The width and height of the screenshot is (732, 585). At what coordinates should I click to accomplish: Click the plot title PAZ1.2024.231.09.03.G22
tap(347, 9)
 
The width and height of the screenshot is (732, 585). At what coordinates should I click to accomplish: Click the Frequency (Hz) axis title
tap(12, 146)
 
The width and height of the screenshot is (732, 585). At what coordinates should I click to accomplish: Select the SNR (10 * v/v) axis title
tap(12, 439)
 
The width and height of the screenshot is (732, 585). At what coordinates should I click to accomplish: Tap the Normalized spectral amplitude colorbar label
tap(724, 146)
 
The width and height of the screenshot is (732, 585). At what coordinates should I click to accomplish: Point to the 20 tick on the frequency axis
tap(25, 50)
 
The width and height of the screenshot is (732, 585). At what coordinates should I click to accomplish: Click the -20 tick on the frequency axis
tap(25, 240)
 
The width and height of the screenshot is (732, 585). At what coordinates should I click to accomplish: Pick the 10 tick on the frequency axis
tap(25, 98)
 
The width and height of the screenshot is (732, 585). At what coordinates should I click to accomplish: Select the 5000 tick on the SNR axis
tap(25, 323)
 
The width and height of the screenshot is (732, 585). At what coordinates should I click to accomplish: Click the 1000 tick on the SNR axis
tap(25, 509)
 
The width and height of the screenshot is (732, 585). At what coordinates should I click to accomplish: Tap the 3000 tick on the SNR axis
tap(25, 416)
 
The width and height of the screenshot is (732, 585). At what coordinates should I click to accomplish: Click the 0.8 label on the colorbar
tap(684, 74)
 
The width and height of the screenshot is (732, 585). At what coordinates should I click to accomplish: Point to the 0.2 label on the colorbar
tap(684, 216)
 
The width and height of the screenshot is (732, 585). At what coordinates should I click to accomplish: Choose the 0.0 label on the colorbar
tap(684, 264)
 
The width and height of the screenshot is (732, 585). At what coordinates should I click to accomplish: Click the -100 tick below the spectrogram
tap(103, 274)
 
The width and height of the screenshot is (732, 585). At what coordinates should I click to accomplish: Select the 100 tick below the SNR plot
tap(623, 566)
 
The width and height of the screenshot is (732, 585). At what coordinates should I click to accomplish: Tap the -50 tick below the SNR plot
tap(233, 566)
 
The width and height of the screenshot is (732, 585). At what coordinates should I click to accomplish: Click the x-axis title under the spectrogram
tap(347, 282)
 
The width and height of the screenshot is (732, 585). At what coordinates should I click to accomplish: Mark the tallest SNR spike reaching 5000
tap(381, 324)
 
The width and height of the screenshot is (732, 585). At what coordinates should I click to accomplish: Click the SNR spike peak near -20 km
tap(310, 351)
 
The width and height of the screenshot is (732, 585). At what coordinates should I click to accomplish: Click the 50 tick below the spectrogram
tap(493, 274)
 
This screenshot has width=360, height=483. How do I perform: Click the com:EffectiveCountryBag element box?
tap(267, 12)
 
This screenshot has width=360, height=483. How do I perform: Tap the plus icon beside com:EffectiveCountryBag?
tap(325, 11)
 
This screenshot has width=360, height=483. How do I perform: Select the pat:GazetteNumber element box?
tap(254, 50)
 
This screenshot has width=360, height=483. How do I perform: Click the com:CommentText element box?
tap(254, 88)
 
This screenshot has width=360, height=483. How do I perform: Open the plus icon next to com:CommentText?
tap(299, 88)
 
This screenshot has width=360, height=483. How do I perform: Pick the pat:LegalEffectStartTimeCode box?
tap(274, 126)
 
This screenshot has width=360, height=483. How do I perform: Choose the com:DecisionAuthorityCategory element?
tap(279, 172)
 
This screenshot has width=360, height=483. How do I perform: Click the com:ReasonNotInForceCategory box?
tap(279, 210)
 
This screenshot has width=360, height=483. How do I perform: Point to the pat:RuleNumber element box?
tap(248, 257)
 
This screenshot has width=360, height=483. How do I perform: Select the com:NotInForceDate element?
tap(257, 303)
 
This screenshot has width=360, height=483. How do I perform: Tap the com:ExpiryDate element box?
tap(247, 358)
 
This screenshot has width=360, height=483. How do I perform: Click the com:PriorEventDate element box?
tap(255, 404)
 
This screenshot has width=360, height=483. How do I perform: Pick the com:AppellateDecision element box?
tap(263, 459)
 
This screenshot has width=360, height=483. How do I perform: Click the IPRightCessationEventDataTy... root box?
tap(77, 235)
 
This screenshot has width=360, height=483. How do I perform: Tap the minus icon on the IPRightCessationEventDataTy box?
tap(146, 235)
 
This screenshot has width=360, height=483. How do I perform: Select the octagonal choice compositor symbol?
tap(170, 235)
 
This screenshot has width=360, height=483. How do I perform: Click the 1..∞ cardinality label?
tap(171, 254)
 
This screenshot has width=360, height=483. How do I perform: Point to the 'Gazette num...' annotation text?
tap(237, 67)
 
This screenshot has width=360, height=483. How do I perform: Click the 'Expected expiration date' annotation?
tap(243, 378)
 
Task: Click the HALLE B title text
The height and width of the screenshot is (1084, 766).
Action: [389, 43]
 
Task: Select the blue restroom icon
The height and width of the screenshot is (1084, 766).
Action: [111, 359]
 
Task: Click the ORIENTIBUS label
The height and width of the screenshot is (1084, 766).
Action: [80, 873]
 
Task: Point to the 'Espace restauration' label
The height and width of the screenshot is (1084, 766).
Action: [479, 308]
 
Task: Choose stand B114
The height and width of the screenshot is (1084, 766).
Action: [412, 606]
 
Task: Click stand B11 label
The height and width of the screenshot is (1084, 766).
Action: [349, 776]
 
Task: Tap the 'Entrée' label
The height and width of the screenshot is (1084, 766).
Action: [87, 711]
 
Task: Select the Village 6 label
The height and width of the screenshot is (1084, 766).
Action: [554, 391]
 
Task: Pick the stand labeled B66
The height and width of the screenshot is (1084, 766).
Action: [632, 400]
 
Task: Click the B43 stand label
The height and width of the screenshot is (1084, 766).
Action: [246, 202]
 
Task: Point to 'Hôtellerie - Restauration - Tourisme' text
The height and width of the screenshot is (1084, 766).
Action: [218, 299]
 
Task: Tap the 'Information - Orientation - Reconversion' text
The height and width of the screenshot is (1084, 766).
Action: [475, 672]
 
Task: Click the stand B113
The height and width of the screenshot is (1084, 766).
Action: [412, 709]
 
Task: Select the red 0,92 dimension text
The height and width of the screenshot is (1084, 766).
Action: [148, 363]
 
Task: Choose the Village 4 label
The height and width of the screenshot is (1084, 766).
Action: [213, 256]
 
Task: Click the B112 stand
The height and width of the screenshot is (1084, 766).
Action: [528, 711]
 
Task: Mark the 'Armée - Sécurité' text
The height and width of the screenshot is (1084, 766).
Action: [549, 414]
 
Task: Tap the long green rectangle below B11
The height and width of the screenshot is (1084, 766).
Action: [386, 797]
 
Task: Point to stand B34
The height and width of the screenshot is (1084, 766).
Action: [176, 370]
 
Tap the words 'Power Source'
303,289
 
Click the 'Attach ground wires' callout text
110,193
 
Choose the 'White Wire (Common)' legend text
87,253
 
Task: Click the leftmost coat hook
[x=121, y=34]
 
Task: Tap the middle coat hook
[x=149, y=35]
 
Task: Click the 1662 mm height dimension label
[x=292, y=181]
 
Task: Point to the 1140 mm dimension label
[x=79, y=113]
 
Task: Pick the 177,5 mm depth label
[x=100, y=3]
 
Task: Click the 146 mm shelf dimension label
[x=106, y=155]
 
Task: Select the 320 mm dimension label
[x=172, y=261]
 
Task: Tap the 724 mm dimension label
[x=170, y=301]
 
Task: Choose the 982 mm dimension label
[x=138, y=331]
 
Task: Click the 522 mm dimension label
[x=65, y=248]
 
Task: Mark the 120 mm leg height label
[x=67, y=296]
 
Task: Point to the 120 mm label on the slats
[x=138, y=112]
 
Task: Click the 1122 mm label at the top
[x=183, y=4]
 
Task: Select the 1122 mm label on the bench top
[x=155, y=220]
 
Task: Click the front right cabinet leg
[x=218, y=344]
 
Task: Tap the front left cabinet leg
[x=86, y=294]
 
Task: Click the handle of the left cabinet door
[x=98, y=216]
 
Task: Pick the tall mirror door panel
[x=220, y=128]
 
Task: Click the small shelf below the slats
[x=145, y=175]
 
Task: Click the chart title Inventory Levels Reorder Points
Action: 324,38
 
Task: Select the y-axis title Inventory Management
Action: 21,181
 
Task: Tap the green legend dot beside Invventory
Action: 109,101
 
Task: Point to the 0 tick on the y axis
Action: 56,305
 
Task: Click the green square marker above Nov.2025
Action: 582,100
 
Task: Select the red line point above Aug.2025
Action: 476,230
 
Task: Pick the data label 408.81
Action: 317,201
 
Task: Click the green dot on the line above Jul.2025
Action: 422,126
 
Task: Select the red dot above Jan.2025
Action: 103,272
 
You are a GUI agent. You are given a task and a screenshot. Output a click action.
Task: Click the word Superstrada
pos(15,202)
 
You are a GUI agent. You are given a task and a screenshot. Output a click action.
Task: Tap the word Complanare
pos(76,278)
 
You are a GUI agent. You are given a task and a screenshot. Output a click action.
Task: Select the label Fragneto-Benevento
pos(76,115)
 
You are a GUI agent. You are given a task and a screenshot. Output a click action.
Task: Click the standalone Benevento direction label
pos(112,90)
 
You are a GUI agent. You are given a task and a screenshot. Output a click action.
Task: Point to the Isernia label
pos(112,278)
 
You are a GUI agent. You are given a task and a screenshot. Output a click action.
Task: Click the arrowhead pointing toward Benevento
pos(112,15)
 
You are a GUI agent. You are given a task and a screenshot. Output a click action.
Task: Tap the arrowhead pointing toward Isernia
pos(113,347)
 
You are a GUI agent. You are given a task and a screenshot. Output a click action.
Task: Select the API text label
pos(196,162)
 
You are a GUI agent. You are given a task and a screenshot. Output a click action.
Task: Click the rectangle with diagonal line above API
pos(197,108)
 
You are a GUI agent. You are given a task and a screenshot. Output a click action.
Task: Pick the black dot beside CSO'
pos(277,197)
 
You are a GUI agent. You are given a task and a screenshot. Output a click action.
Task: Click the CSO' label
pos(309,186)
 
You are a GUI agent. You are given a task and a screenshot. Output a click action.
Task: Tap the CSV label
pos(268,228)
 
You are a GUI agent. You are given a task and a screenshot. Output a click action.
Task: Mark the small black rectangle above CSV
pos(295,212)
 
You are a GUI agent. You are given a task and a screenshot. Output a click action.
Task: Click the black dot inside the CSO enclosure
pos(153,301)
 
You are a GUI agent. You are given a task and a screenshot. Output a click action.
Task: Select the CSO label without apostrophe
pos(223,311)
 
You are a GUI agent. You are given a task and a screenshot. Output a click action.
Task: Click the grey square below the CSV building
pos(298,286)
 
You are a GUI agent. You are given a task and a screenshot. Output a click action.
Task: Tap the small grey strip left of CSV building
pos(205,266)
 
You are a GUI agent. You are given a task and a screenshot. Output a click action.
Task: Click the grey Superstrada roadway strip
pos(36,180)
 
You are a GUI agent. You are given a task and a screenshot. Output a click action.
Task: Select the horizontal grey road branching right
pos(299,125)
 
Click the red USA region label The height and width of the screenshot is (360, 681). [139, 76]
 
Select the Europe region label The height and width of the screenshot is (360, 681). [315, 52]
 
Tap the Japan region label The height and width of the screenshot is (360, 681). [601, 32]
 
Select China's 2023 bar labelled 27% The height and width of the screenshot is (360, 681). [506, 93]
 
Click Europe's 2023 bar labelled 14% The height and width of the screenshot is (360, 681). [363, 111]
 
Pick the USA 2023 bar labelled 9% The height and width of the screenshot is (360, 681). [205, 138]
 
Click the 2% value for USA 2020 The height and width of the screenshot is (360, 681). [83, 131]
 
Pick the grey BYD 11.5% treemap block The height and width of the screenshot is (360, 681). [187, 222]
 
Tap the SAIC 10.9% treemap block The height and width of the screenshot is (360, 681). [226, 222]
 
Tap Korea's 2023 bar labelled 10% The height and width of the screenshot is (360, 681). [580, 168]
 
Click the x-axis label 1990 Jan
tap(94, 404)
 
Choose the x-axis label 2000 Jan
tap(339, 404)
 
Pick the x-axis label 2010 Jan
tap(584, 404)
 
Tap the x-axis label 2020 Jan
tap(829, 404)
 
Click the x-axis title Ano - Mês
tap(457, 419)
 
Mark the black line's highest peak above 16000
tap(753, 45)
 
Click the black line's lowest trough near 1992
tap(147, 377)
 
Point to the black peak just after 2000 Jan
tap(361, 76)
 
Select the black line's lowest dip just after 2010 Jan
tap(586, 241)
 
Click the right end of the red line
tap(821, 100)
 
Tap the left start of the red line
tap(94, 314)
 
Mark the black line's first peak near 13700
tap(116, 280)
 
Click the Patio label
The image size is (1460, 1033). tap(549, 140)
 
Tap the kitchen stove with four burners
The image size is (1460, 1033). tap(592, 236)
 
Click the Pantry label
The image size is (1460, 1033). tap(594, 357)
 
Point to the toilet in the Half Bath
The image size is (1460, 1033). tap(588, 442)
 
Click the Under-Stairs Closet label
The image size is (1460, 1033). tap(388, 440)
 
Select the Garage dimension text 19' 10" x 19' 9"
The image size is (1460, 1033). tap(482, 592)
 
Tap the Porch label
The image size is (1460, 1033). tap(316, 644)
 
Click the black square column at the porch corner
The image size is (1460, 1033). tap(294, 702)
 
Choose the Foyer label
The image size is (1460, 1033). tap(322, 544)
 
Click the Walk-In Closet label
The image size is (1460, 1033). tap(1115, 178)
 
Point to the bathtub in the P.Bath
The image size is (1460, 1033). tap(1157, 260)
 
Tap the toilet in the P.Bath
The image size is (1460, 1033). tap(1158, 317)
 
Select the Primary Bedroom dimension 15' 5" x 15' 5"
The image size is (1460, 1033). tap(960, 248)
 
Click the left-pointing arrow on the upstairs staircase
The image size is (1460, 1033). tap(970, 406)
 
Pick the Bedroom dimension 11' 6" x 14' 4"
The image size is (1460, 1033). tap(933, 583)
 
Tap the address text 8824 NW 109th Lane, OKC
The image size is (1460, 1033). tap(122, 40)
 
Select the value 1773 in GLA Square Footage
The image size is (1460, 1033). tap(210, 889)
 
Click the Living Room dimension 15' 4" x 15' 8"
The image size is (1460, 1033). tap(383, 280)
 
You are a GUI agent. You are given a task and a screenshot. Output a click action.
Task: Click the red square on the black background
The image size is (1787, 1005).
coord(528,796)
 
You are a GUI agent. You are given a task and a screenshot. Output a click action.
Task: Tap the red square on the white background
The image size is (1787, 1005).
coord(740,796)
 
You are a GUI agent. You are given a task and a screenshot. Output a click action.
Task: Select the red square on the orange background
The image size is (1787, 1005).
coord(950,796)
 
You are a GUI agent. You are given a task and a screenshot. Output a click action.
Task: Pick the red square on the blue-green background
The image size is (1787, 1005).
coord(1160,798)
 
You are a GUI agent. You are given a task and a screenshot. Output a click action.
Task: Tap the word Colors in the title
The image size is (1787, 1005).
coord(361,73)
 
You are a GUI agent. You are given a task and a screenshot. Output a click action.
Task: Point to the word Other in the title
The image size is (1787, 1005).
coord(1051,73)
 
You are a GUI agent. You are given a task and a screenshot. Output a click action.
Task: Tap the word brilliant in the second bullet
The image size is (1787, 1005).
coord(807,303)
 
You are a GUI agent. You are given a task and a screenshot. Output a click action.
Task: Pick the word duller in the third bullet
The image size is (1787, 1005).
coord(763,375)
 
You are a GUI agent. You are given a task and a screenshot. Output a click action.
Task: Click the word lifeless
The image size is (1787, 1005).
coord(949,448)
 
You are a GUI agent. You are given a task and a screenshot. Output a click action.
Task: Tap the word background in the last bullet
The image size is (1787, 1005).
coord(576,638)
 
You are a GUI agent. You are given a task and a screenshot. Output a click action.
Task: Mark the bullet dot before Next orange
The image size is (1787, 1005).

######

*Set task*
Rewrite the records from the line that has "Click the Living" through the line that has "coord(950,796)", changing "red square" to "blue square" and leaving everything else as it is.

*Output*
Click the Living Room dimension 15' 4" x 15' 8"
The image size is (1460, 1033). tap(383, 280)
 
You are a GUI agent. You are given a task and a screenshot. Output a click action.
Task: Click the blue square on the black background
The image size is (1787, 1005).
coord(528,796)
 
You are a GUI agent. You are given a task and a screenshot. Output a click action.
Task: Tap the blue square on the white background
The image size is (1787, 1005).
coord(740,796)
 
You are a GUI agent. You are given a task and a screenshot. Output a click action.
Task: Select the blue square on the orange background
The image size is (1787, 1005).
coord(950,796)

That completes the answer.